Dia mengakui omnibus law menjadi metode yang memiliki banyak kelebihan. Seperti mengurangi potensi disharmonisasi dan tumpang tindih peraturan perundangan, waktu pembahasan lebih cepat, tercipta efisiensi hingga harmonisasi hukum dan efisiensi anggaran. Sebaliknya, metode ini juga memiliki kekurangan. Seperti, kurang ketelitian dan kehati-hatian dalam perumusan setiap norma pasal. Sebab banyak UU yang terdampak.

Peraturan perundangan memiliki implikasi besar terhadap rakyat, sehingga pembentukannya mesti teliti, cermat, aspiratif dan menghindari kesalahan typo. Kendati pembetulan typo telah diakomodir dalam RUU, namun sedapat mungkin dihindari kesalahan. Karena itulah penggunaan metode omnibus law harus selektif dan ketat hanya diperuntukan bagi RUU yang memiliki implikasi besar terhadap kepentingan negara, serta bukan sesaat.

“Fraksi Gerindra berpandangan agar dibuat aturan yang ketat terkait penggunaan metode omnibus law, sehingga penggunaanya akan lebih selektif,” ujarnya beberapa waktu lalu.

Juru bicara Fraksi Golkar Saniatul Lativa berpandangan, omnibus law bukanlah metode yang baru diterapkan dalam pembentukan peraturan perundangan di Indonesia.
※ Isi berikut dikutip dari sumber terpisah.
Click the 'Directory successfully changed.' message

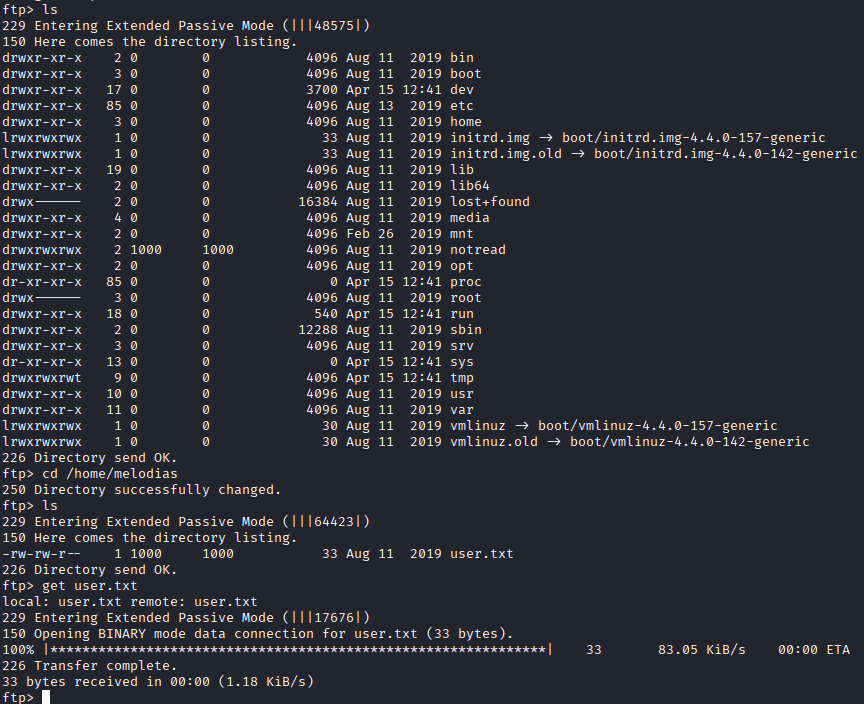click(x=158, y=490)
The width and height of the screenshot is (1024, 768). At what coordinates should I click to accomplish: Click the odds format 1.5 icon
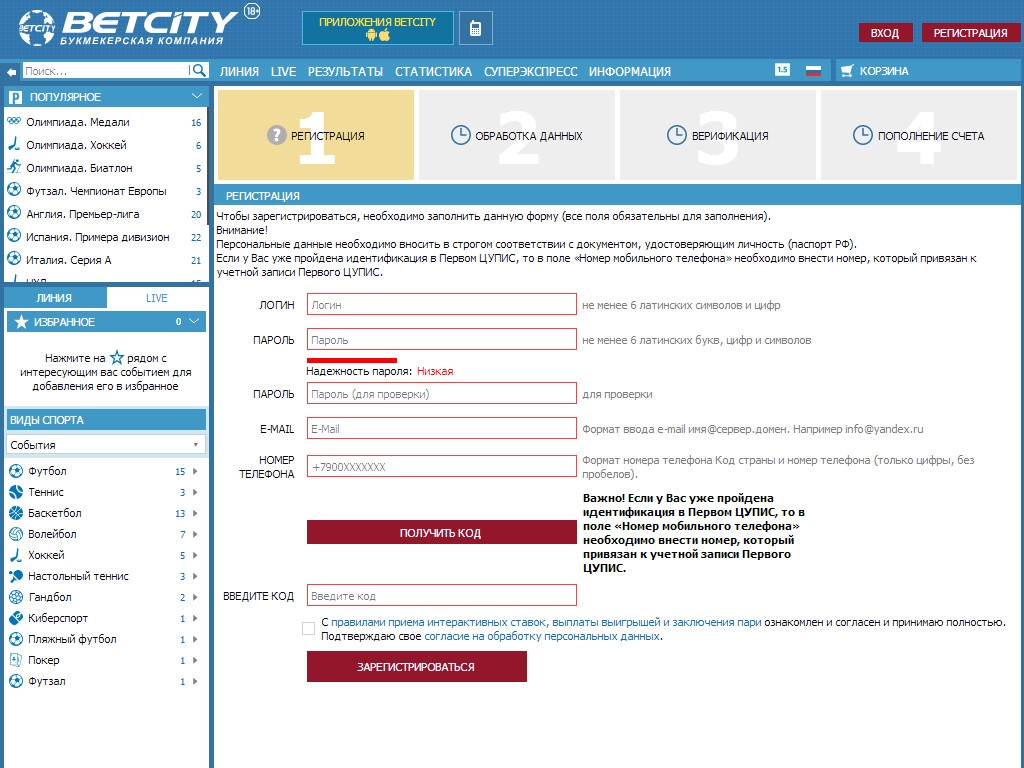782,70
Hanya saja nomenklatur omnibus law baru populer saat pembentukan UU No.11 Tahun 2020 tentang Cipta Kerja.

Harus selektif dan ketat hanya diperuntukan bagi RUU yang memiliki implikasi besar terhadap kepentingan negara, bukan sesaat. Sebab banyak UU yang terdampak dari penggunaan metode omnibus law.

Omnibus law menjadi konvensi ketatanegaraan di saat peraturan perundangan yang ada bersifat pasif dan tak mampu menjawab tantangan kondisi kekinian yang harus segera diatasi. Boleh dibilang, omnibus law konvensi ketatanegaraan untuk memenuhi kebutuhan hukum yang tidak bisa diberikan oleh UU 12/2011.
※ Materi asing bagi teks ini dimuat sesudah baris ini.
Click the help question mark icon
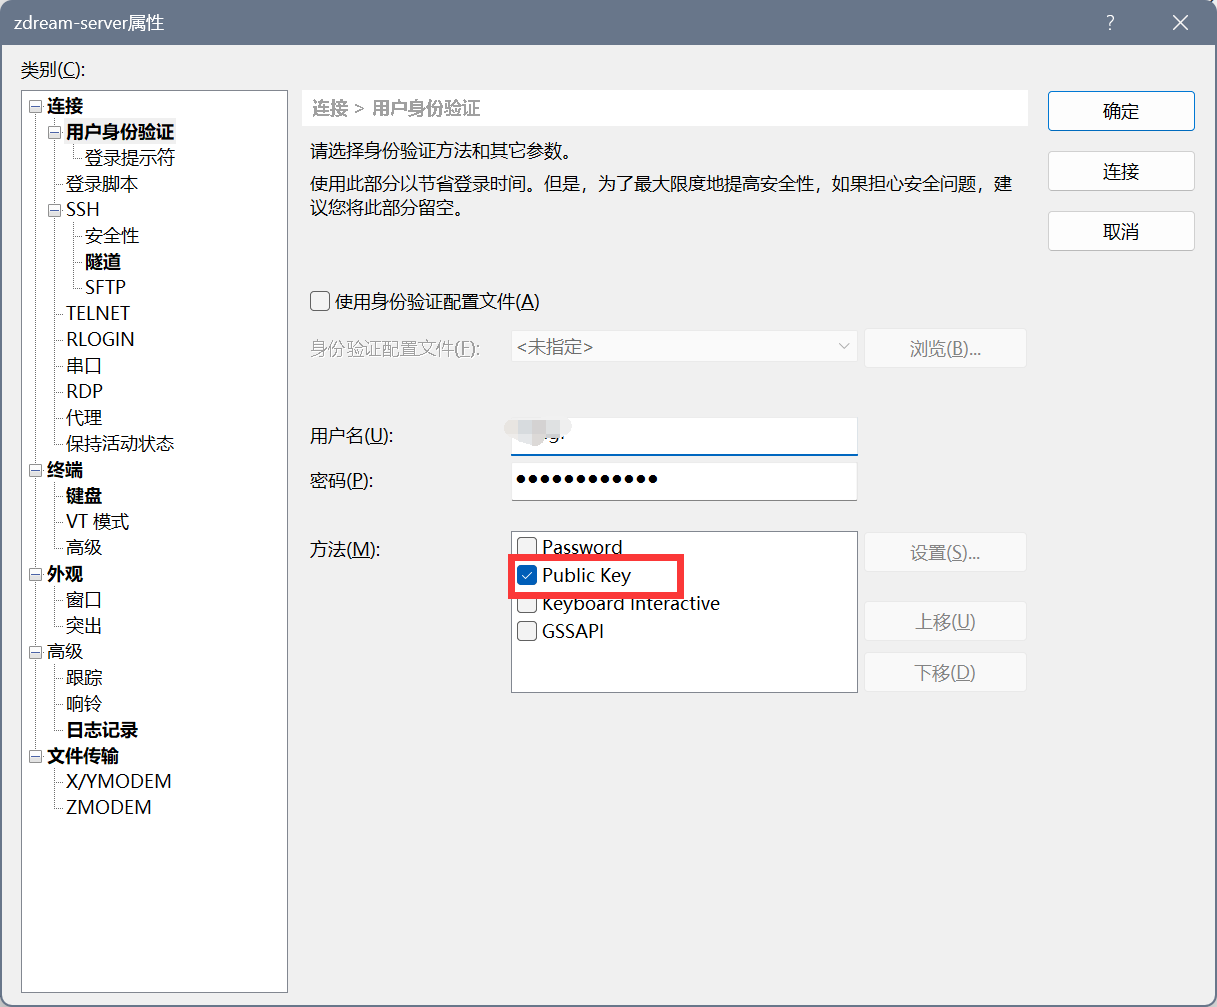 (1110, 23)
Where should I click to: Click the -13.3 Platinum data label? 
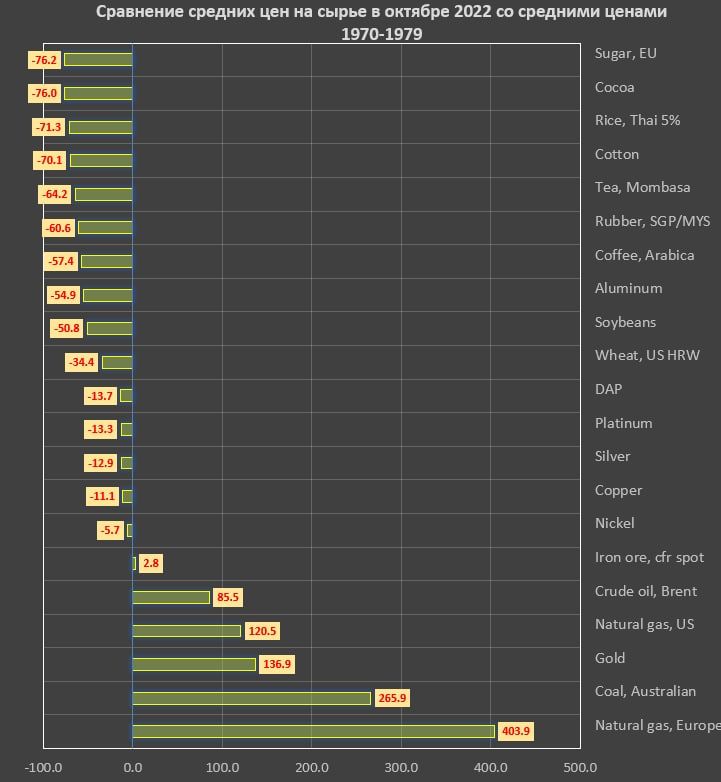click(x=100, y=429)
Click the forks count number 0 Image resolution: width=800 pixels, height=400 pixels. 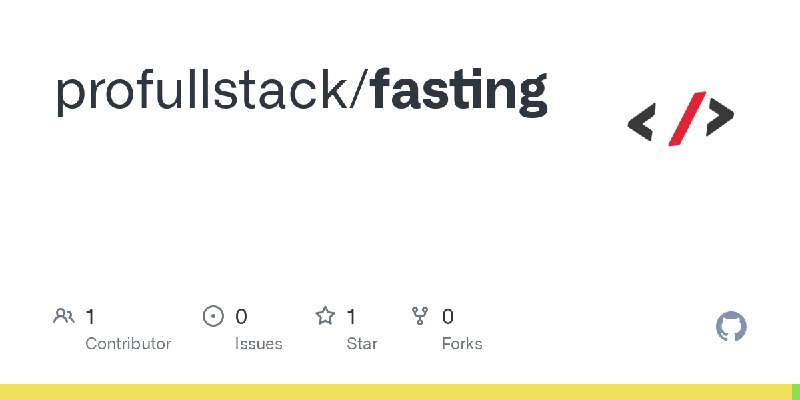pyautogui.click(x=447, y=317)
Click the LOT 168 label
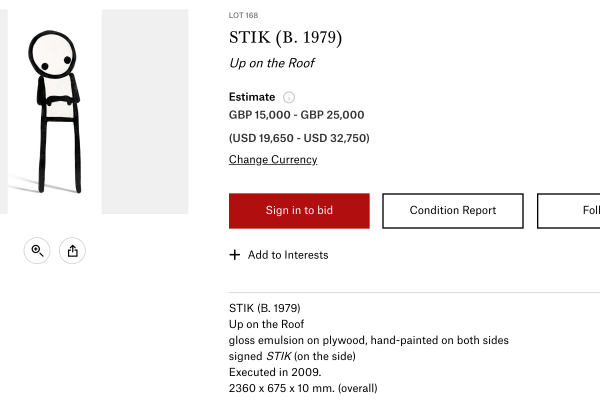600x400 pixels. [243, 15]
“Harus ada standar tertentu kapan metode omnibus law bisa digunakan di dalam proses pembentukan peraturan perundangan,” ujarnya.

Hal senada juga diutarakan juru bicara Fraksi PKS, Bukhori. Menurutnya, prasyarat dalam penggunaan metode omnibus law bertujuan untuk menjamin kepastian hukum, kualitas legislasi dan melibatkan partisipasi masyarakat. Ia mengusulkan agar metode omnibus law hanya dapat digunakan untuk penyusunan peraturan perundangan terhadap satu bidang atau topik khusus tertentu

Tujuannya agar penyusunan peraturan perundangan fokus pada satu tema spesifik tertentu. Selain itu, ia juga mengusulkan agar diperlukan alokasi pengaturan waktu yang memadai untuk penyusunan peraturan perundangan yang menggunakan metode omnibus law. “Agar penyusunan tidak dilakukan tergesa-gesa dengan mengabaikan partisipasi publik,” pungkasnya.

Sebagaimana diberitakan, delapan dari sembilan fraksi memberikan persetujuan terhadap RUU PPP menjadi usul insiatif DPR dalam rapat paripurna. Hanya F-PKS yang menolak RUU tersebut disetujui menjadi usul inisiatif DPR. Sebab RUU tersebut baru beberapa kali dibahas di Badan Legislasi. Karenanya perlu pendalaman terlebih dahulu sebelum diambil keputusan menjadi usul insiatif.


Source :

https://www.hukumonline.com/berita/a/perketat-syarat-penggunaan-omnibus-law-dalam-ruu-pembentukan-perundang-undangan-lt621f857329976/?page=2


Bingung? Yuk tanya!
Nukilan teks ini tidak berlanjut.